▸ **Your instructions**:
Please revise the article on the vaccination bill by rewriting everything from "The House’s main" down to "get them vaccinated.", with "health workers" changed to "nurses".

▸ **Excerpted text**:
Insider

Senate committee clears vaccination bill amid right-wing friction

vaccination school
Brazilian children lining up for Covid vaccination in a school in 2021. Photo: ImagensstockBR/Shutterstock

The Senate’s Education Committee on Tuesday approved by a 12-5 vote a watered-down bill mandating a vaccination program in public schools, after lawmakers allied with the Luiz Inácio Lula da Silva administration caved to the moral panic of the anti-vax far-right close to former President Jair Bolsonaro.

The bill will proceed to a floor vote.

The House’s main committee approved the bill in August, sending it directly to the Senate without a floor vote. The bill was written in early 2019, before the Covid pandemic, by Congressman Domingos Sávio, a staunch Bolsonaro ally. Under his proposal, public schools will be required to host health workers to vaccinate students. Normally, parents take their children to health centers to get them vaccinated.

▸ **Information**:
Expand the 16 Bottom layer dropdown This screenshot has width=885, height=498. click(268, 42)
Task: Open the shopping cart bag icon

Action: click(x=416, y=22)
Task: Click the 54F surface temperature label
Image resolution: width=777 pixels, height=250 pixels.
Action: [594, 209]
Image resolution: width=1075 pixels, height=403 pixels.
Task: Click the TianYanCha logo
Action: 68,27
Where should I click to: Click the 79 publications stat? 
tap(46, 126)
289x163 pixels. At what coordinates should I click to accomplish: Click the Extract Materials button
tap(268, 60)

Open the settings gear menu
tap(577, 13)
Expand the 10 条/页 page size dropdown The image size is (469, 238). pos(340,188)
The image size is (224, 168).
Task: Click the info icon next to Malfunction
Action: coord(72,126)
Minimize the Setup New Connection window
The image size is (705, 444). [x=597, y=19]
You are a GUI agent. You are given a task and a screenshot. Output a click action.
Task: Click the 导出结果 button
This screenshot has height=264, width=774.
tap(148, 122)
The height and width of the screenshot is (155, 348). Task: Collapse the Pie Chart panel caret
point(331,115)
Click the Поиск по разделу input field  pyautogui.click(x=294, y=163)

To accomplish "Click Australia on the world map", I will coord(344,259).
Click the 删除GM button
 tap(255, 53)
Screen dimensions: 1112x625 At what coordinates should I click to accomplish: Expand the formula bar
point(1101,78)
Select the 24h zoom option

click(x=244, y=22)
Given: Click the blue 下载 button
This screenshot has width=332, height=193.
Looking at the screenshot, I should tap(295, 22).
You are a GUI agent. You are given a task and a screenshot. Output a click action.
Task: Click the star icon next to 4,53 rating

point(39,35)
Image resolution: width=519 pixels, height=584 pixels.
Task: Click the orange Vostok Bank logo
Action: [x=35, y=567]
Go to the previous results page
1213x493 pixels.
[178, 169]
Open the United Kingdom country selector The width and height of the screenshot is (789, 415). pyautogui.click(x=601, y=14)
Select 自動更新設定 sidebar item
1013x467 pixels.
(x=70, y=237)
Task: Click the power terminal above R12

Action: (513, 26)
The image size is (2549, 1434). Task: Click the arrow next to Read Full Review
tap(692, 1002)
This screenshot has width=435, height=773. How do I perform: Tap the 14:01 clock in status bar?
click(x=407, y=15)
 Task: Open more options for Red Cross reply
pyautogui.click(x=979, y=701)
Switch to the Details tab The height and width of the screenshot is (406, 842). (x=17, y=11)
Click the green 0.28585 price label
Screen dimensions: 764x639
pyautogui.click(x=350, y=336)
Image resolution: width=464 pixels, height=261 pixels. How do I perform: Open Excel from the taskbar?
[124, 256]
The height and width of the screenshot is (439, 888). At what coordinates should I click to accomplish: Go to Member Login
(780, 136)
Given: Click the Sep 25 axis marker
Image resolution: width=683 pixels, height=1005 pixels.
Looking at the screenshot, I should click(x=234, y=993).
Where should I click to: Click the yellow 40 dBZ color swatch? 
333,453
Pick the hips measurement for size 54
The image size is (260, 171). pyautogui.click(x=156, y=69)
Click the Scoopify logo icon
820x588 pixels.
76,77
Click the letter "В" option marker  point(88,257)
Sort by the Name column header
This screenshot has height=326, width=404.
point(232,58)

▸ **Exercise result**:
The House’s main committee approved the bill in August, sending it directly to the Senate without a floor vote. The bill was written in early 2019, before the Covid pandemic, by Congressman Domingos Sávio, a staunch Bolsonaro ally. Under his proposal, public schools will be required to host nurses to vaccinate students. Normally, parents take their children to health centers to get them vaccinated.